> _ASSIGNMENT_
Filter the entries below, keeping only lines with the word "agent".

> _Dataset records_
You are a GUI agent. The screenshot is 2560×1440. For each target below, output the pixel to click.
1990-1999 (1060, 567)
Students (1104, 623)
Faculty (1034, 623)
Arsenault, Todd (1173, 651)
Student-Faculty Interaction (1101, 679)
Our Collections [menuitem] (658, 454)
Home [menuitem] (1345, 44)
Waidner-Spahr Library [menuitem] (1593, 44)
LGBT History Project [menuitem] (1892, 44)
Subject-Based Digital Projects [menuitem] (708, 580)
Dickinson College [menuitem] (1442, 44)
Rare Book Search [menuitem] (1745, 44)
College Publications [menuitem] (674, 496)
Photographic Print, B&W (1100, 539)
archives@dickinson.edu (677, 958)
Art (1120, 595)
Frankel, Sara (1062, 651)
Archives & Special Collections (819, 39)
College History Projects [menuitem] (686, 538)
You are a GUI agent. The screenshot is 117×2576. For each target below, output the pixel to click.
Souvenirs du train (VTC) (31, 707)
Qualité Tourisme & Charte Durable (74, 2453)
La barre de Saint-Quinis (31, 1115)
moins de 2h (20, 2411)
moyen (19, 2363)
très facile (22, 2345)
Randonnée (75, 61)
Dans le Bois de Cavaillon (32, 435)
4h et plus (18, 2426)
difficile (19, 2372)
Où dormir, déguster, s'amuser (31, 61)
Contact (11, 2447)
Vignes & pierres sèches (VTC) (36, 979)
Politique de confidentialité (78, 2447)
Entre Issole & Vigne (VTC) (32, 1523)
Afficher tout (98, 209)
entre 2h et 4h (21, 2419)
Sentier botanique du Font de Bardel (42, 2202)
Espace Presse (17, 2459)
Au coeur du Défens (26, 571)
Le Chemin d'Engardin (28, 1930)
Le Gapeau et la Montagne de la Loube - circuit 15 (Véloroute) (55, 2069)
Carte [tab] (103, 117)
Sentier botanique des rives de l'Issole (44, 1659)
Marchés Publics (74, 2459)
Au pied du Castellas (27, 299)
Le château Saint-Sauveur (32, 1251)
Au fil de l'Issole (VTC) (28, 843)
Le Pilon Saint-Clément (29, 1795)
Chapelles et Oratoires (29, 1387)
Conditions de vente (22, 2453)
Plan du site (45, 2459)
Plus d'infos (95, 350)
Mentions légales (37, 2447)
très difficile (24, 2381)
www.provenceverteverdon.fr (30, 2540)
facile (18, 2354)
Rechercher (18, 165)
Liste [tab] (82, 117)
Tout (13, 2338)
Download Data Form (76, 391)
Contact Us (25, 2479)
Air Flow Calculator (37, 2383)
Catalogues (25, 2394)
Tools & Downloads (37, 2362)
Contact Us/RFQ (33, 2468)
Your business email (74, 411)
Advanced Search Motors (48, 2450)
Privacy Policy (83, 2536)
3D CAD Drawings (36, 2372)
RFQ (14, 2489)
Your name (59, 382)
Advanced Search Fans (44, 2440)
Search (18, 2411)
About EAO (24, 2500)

> _SOLUTION TO THE EXERCISE_
You are a GUI agent. The screenshot is 2560×1440. For each target below, output the pixel to click.
You are a GUI agent. The screenshot is 117×2576. For each target below, output the pixel to click.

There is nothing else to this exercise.